All your big data will mean nothing without systems of insight

Your relationship with your customer has become increasingly personal. Your business is starving for customer analytics that help you better understand each individual customer — not just a broad customer segment.

That focus on individual customers means we’re entering a world of extreme segmentation. This new focus is a key strategy for companies that realize that understanding and meeting individual customer needs addresses what Forrester data has identified as businesses’ top two priorities: revenue, and customer experience transformation. Big data, of course, will play an enormous role in addressing both of these priorities, but without a systematic way to harness data and turn insight into action, your efforts are doomed.

On its own, big data addresses only part of your data problem: turning more data into deeper insight. Many companies have already bought into this and are investing heavily.

But it’s not enough. Big data alone does not validate the value of insights against business outcomes, deliver insights into where those original insights create effective actions, or create continuous learning.

Systems of Insight — the business discipline and technology to harness insights and consistently turn data into effective action — deliver on what all the big data noise can’t promise: tested insight at the point of action and continuous learning. In Forrester’s research, we identified a type of digital predator, the insights master, which has built entirely new business models around systems of insight. Amazon and Google were pioneers; more recently, Facebook, LinkedIn, Netflix and Uber have fit this profile.

Insights masters share some common behaviors. They bring together insights teams that unite developers, data and business experts to work directly with a digital leader, with a budget and an outcome to manage. The teams also utilize agile continuous-delivery methods and source data from everywhere, working collaboratively to codify, approve and deliver insights to software.

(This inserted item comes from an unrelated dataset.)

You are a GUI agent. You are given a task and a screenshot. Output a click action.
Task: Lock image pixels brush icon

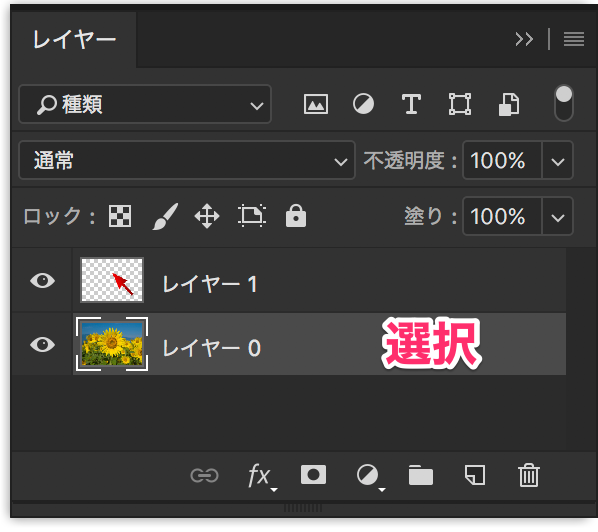[165, 216]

But how do you apply systems of insight to customer experience? Three factors influence your customers’ perception of an experience with you: how effectively your company meets customer needs, how easy you are to do business with, and how positive or negative an experience made the customer feel. Systems of insight can improve all three by doing the following:

Helping you care for high-value customers in their time of need. Your customer’s needs are contextual and change all the time. Due to adverse weather conditions, is your high-value customer stuck in a crowded airport with no information, no place to sleep, and no way to get out? An insights team dedicated to your customer’s journey will be able to sift data, discover insights — like the fact that hotels are filling up due to flight cancellations — and recommend action to customer-care employees who tend to your high-value patrons.

Solving problems efficiently when customers transact. When customers want to transact with your firm, they expect it to be easy. Disconnected processes and employees who lack cross-process insight frustrate and drive them away. Systems of insight unify data across process silos and use insights to drive contextually relevant and easy experiences. For example, if your customer has just tried to make a payment on your website and failed, a system of insight arms your contact center agents with knowledge to quickly resolve the problem.

Disrupting the competition with revolutionary experiences. Digital predators create new experiences that competitors cannot easily replicate. For example, online retailer Stitch Fix sells clothes to people who don’t want to spend time shopping. The company’s competition must get customers online or into a store, but Stitch Fix uses insight to just send clothing. As another example, Tesla Motors uses a system of insight to continually improve the customer driving experience, sometimes while customers are driving. Ford Motor, General Motors and Nissan are only now starting to do this.

Forrester estimates that gearing up your first systems of insight and evolving your current capabilities to a digital insights architecture will take one to three years and $2 to $10 million — not a trivial sum. The cost may seem prohibitive but, without systems of insight, you’ll just be producing a lot of “interesting” data with no actionable insight in an era dependent on creating personalized customer experiences.

Brian Hopkins is a vice president and principal analyst at Forrester Research.